Hmm, now we can consider the osmnx factor. Particularly, I want to see which areas in Montreal are zoned for industral landuse, and then project that onto the air pollution. First, let’s display the areas zoned for industrial use:

montreal = "Montreal, Quebec, Canada"
area = ox.geocode_to_gdf(montreal)

constr_tags = {'landuse':['industrial']}

parks = ox.features_from_place(montreal, constr_tags)

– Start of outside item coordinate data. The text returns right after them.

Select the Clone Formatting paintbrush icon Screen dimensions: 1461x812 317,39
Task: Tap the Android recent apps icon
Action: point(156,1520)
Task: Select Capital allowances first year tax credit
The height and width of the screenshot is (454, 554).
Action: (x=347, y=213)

fig, ax = plt.subplots(figsize=(10,6))
area.plot(ax=ax, facecolor='white', zorder=0)
edges.plot(ax=ax, linewidth=0.5, edgecolor='dimgrey', zorder=1)
parks.plot(ax=ax, color='#fa7474', alpha=0.7, markersize=10, zorder=3)
plt.axis('off')

And now that we have that! We can just overlay the industrial zoning parts onto one of our geopandas graphs from earlier. In this case, I’ll just settle on the one that shows the particulate matter pollution as that was the most prevalent one:

Air Pollution vs. Zoning in Montreal — Particular Matter Air Pollution vs. Industrial Zoning in Montreal

And there we are! We can see that there is a reasonable amount of areas zoned for industrial use in the city, and we can relate that to areas of air pollution. This would be a lot nicer if we had more rich data on the air pollution in the particular arrondissements of Montreal, but I think this is reasonable as a teaching tool, at least for me.